In September 2011, Jagiellonian University in Kraków became the first medical school in Poland to introduce a white coat ceremony for the incoming class.
On February 28, 2011, the Faculty of Medicine at the Università del Piemonte Orientale "Amedeo Avogadro" in Novara became the first Italian medical school to introduce a white coat ceremony for its third-year students.
On October 5, 2012, the Faculty of Medicine at the University of Medicine and Pharmacy "Gr. T. POPA" of Iasi, Romania, became the first Romanian university to integrate this ritual, for its first-year medical students, into the symbolism of developing as a physician.
On October 8, 2012, the Medical University of Graz became the first university in Austria to celebrate a white coat ceremony of its third-year students.
On December 6, 2012, the School of Medicine at the All American Institute of Medical Sciences, Jamaica, became the first in Jamaica to introduce this ritual, for its Basic Sciences medical students.
On July 13, 2017, the medical school of the University Of Tripoli became the first Libyan University to introduce this event.

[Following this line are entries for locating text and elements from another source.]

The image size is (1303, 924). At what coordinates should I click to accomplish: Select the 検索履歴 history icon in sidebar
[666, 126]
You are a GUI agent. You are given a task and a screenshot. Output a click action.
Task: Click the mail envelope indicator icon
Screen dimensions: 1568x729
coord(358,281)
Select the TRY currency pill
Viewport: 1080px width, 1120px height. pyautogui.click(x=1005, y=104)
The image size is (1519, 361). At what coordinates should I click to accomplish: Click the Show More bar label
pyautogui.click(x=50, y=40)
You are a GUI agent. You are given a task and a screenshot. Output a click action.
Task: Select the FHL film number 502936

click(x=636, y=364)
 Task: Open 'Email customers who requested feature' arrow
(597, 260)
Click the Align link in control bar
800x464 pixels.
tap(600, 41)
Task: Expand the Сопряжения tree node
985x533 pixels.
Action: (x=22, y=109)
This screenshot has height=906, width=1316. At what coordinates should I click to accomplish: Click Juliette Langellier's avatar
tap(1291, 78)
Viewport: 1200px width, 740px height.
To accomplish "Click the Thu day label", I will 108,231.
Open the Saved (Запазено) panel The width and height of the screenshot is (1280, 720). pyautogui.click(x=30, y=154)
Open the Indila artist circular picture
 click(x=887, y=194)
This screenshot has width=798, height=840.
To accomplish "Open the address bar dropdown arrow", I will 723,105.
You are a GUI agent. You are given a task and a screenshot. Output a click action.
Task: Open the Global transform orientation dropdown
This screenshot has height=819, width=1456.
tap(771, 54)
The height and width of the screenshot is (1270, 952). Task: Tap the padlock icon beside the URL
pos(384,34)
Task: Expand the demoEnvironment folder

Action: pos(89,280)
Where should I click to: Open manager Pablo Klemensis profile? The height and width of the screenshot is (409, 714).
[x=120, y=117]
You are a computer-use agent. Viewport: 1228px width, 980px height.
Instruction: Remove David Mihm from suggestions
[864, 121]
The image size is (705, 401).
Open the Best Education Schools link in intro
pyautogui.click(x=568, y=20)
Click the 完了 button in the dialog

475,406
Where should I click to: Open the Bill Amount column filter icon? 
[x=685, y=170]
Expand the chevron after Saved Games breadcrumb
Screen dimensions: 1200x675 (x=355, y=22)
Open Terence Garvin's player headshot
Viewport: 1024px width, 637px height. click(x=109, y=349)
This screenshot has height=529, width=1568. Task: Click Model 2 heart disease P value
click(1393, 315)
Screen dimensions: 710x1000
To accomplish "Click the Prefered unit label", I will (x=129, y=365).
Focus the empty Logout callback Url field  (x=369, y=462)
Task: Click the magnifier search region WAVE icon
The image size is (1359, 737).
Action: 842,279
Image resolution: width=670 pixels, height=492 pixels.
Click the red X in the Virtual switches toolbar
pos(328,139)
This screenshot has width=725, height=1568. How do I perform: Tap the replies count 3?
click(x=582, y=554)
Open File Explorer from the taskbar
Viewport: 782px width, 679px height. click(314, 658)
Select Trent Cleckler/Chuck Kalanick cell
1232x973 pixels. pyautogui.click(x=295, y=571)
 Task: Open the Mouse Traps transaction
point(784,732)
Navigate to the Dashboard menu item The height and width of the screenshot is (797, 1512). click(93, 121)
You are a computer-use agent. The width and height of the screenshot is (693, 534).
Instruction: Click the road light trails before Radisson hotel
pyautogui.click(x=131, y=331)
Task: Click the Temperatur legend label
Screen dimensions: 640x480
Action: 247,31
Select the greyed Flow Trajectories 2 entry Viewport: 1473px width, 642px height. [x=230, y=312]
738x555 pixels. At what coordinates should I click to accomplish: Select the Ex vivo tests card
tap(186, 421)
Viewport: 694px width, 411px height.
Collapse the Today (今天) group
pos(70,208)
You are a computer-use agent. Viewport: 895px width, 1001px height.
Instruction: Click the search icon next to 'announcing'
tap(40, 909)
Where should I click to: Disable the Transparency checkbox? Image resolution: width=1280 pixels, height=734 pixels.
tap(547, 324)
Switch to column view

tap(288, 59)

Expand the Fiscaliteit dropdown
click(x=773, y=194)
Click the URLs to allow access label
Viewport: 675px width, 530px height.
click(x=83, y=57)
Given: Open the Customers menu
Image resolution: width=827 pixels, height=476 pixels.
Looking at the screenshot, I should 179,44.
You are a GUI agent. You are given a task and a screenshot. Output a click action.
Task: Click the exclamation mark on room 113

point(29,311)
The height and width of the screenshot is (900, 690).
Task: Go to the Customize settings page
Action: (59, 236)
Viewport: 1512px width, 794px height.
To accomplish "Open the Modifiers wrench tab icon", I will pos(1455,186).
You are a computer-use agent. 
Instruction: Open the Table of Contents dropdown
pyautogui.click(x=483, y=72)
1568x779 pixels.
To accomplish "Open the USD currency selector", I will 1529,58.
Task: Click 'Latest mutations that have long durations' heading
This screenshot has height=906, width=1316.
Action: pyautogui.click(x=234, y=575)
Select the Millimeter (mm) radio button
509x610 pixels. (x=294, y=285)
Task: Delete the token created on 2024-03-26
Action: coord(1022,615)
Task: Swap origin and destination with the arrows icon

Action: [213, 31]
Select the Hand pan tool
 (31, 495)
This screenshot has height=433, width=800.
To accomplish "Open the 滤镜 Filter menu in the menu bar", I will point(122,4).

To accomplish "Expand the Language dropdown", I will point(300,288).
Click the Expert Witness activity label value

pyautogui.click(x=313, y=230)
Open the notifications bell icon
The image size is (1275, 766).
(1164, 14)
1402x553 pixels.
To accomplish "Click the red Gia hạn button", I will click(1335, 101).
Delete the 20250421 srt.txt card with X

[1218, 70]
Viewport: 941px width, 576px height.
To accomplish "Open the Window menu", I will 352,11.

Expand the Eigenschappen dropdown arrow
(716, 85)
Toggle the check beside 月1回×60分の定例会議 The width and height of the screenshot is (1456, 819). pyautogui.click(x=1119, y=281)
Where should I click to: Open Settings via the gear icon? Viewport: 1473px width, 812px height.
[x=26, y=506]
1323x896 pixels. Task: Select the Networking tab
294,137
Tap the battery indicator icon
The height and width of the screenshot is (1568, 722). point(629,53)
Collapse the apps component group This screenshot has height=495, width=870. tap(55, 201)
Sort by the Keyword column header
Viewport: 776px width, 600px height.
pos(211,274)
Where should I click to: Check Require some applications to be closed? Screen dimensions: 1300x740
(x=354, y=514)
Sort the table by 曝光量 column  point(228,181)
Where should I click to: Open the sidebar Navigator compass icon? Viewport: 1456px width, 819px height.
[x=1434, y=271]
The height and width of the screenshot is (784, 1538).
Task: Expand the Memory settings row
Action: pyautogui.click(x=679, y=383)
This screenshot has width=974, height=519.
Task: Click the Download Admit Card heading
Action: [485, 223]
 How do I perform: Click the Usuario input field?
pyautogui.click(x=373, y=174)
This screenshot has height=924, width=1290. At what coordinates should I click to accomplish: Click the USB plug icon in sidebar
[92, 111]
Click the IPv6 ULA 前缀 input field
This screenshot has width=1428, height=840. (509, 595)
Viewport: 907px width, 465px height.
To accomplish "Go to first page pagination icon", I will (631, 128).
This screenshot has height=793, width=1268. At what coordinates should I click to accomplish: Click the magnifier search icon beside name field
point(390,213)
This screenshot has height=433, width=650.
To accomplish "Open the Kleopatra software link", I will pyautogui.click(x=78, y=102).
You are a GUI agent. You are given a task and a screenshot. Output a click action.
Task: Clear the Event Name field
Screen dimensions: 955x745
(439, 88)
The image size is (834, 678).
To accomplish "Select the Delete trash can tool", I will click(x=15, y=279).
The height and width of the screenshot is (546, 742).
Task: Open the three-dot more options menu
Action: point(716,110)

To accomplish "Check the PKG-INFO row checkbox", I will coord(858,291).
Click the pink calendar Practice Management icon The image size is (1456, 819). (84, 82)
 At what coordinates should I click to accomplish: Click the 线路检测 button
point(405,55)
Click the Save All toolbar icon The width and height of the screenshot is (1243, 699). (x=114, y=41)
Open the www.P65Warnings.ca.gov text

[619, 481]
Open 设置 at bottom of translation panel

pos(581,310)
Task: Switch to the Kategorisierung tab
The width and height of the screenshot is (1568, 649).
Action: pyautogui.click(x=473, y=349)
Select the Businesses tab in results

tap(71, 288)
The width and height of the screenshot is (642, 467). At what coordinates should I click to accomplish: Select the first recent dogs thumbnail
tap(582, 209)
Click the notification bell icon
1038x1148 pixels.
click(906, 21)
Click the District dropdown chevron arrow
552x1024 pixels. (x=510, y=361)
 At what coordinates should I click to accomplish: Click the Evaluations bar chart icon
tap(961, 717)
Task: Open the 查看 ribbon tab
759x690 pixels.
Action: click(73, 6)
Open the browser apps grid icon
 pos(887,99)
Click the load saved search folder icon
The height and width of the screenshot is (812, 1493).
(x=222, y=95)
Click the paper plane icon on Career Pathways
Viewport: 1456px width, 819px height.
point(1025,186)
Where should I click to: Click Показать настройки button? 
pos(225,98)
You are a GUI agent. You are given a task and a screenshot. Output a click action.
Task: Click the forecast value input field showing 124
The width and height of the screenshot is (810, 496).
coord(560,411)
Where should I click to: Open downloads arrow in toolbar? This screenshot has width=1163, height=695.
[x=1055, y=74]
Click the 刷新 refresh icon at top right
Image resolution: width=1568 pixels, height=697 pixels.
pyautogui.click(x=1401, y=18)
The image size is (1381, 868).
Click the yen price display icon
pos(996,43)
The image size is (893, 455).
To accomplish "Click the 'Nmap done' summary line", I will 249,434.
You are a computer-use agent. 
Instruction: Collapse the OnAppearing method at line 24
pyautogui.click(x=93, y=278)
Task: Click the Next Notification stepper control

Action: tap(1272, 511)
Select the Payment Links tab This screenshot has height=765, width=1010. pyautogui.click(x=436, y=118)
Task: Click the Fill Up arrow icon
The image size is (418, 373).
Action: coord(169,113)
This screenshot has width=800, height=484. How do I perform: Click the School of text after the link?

On September 18, 2019, the Faculty of Medicine of Tunis became the first in Tunisia to introduce this ritual in collaboration with Hygie Organization for the Promotion of Ethics.
In years past, white coats were generally reserved for attending or faculty physicians who wore long white coats, resident physicians who wore long or medium-length coats, and medical students, who wore short white coats. Increasingly, non-physicians and non-medical students wear white coats in the hospital setting. Some physicians recommend against wearing a white coat for infection control reasons, but other physicians don't wear a white coat because it no longer reliably identifies a physician in a clinical care setting. 
In general, medical students are prohibited from wearing a long white coat. In many hospitals, non-physicians like phlebotomists, nurses, nurse practitioners, nursing students, physician assistant students, are permitted to wear long coats. Some physicians and medical students have expressed frustration that a medical student has to "earn" a long white coat by completing medical school, but other professionals do not have to complete medical school.